• _EXERCISE DESCRIPTION_:
Rewrite the items between the line holding "Task: Click the -4.18% drawdown value" and the line holding "pyautogui.click(x=194, y=310)", inclusive, renaming "sidebar" to "side panel" and leaving everything else unchanged. Omit the pictures from your answer.

• _Collected data entries_:
╔══

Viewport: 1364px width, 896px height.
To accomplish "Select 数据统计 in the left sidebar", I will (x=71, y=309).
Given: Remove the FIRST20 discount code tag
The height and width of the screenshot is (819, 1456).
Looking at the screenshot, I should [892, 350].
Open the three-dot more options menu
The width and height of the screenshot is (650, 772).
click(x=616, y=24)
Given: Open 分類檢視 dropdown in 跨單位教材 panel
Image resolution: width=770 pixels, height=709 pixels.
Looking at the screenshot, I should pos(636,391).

╚══
╔══

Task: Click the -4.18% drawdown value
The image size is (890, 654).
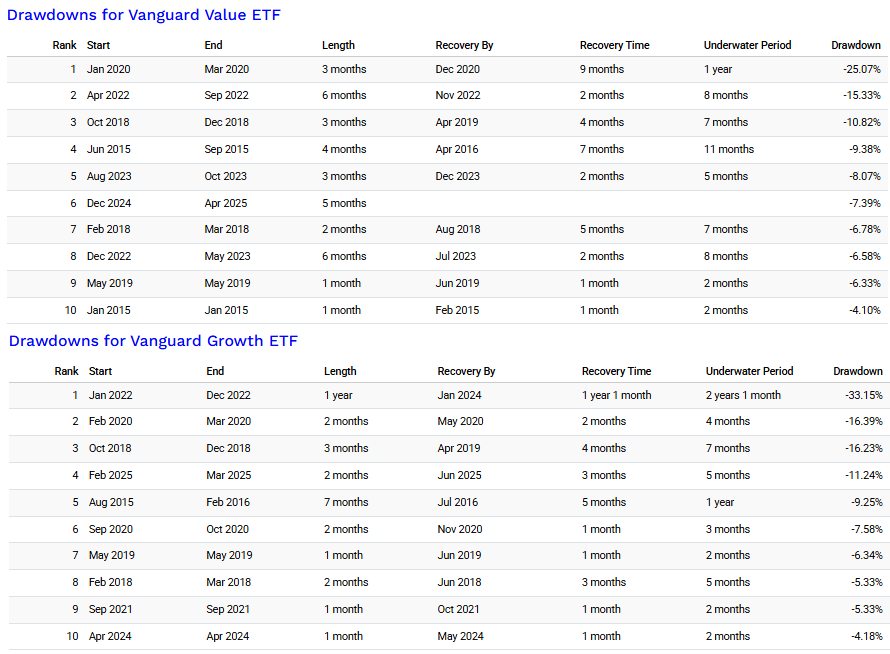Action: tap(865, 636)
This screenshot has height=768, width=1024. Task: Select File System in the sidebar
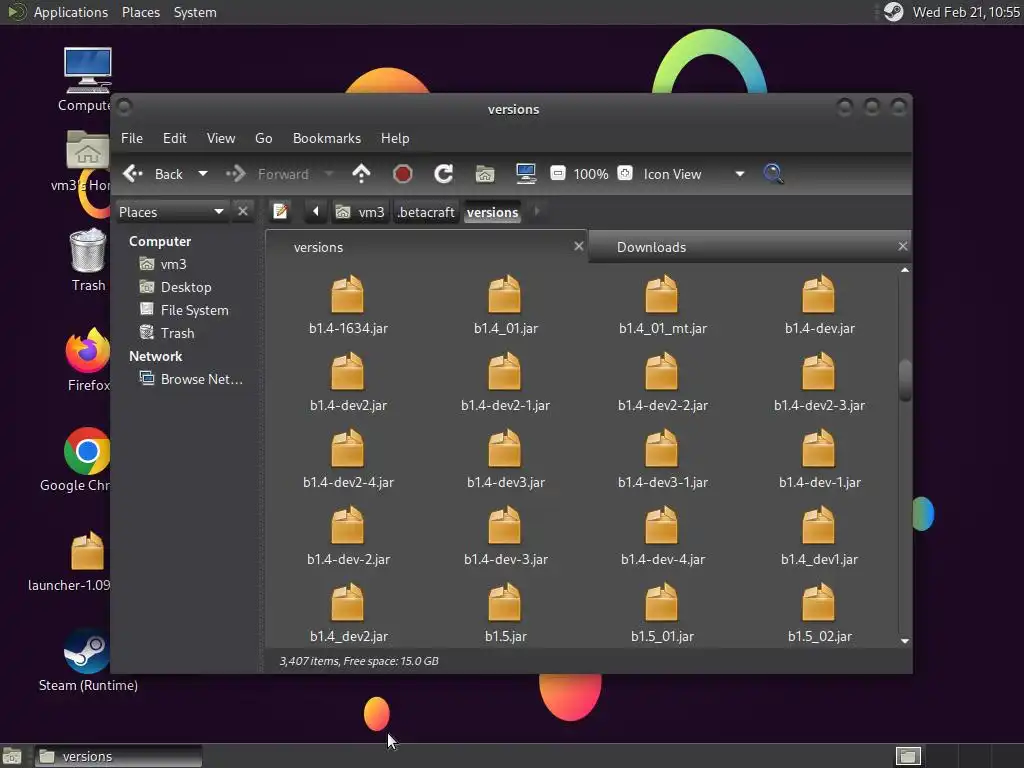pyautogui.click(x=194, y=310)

╚══
╔══

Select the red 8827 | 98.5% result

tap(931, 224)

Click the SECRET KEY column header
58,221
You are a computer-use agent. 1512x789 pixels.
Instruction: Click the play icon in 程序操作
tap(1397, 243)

╚══

• _SOLVED PROBLEM_:
Task: Click the -4.18% drawdown value
The image size is (890, 654).
Action: tap(865, 636)
This screenshot has height=768, width=1024. Task: Select File System in the side panel
pyautogui.click(x=194, y=310)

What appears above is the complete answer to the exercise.